Dello Joio’s music combines great lyricism, expressive melodies, and a tremendous sense of rhythm. Always compelling, the music delivers the text in bold, dramatic ways. For his cantata To Saint Cecilia, Dello Joio selected text from John Dryden’s (1631-1700) poem A Song for St. Cecilia’s Day and arranged the accompaniment for either piano, organ, or brass ensemble. The instrumental introduction lays out the rhythmic and melodic themes that recur throughout the piece.

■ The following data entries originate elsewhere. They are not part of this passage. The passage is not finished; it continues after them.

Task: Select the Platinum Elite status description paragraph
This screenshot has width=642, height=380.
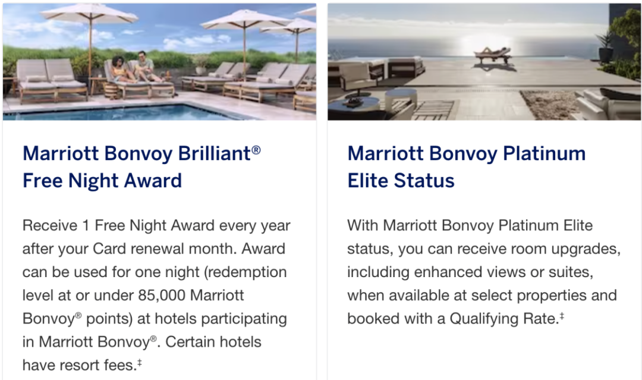Action: tap(484, 272)
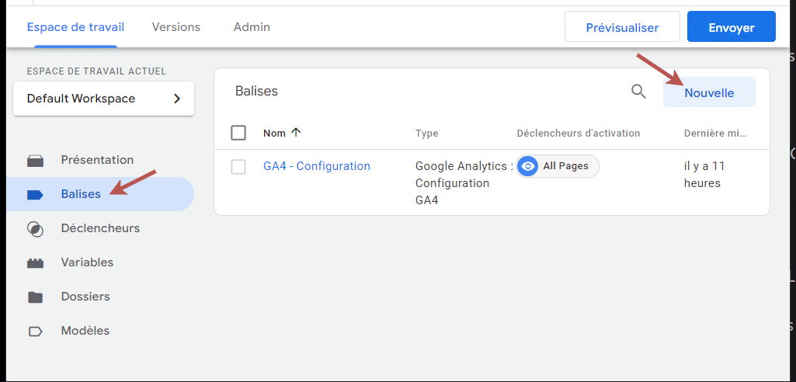Sort tags by the Nom column arrow
Viewport: 796px width, 382px height.
pos(295,133)
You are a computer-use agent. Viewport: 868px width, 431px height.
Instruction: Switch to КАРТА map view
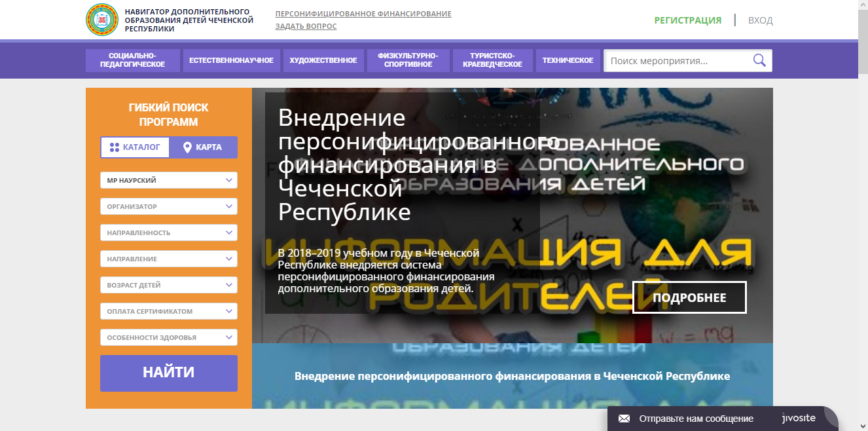(x=203, y=147)
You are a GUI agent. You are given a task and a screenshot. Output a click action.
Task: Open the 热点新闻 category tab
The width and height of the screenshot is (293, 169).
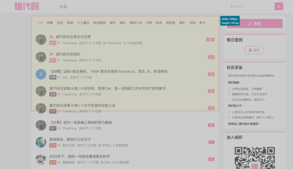coord(100,23)
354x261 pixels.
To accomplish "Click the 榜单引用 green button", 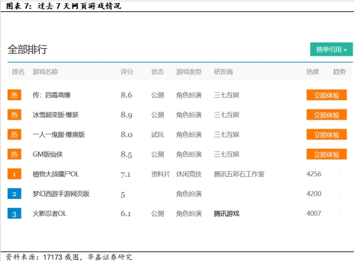I will pos(331,49).
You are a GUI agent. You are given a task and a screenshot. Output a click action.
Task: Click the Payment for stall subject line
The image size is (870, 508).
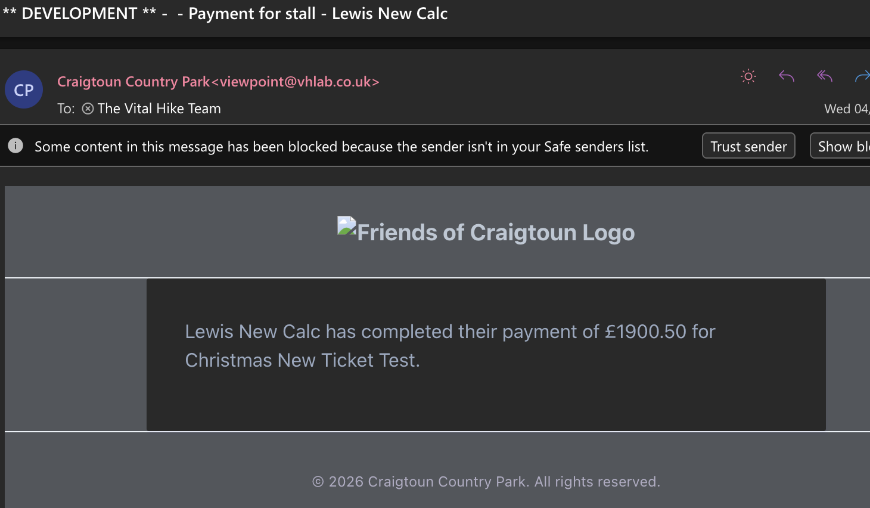318,14

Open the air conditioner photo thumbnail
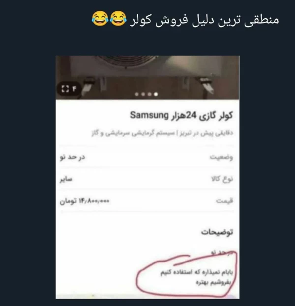[x=148, y=77]
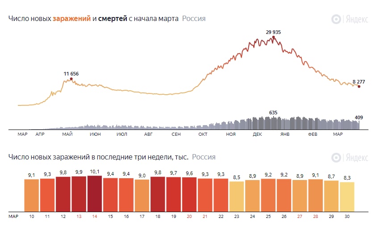Screen dimensions: 376x226
Task: Click "Россия" beside the three-week chart title
Action: [x=204, y=157]
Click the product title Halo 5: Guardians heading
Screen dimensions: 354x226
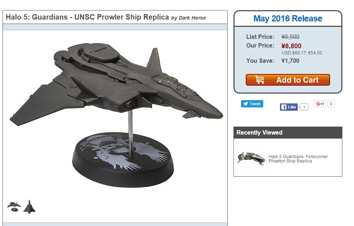click(x=87, y=17)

The entire work builds gradually to a powerful conclusion, proclaiming music’s primal role in the creation the universe.

Another student from Hindemith’s studio was Emma Lou Diemer (born 1927), who calls herself a “situational composer.” Diemer says of herself, “Most of my music has been produced within a certain context: composition student, composer-in-residence, organist/ choir director in various churches, university professor. If I had been apprenticed to a ballet company, a symphony orchestra, or an opera company, I would have written music for that situation... I have little affinity with the composers who write only for their fellow composers. Some of history’s dullest, most ephemeral music has been produced for that reason.”

As it turns out, Diemer’s career has taken her from composer-in-residence for the Richmond, Virginia public schools to Southern California. She has spent the last sixty years as a church musician and freelance composer, as well as professor of composition at the University of California, Santa Barbara.

Diemer’s work “At a Solemn Music,” which sets the poem by John Milton, begins with the line “Blest pair of sirens, pledges of heaven’s joy.” A quasi-religious text, it graphically depicts the sounds of heaven and earth—concord and discord—that eventually unite in a triumphant hymn.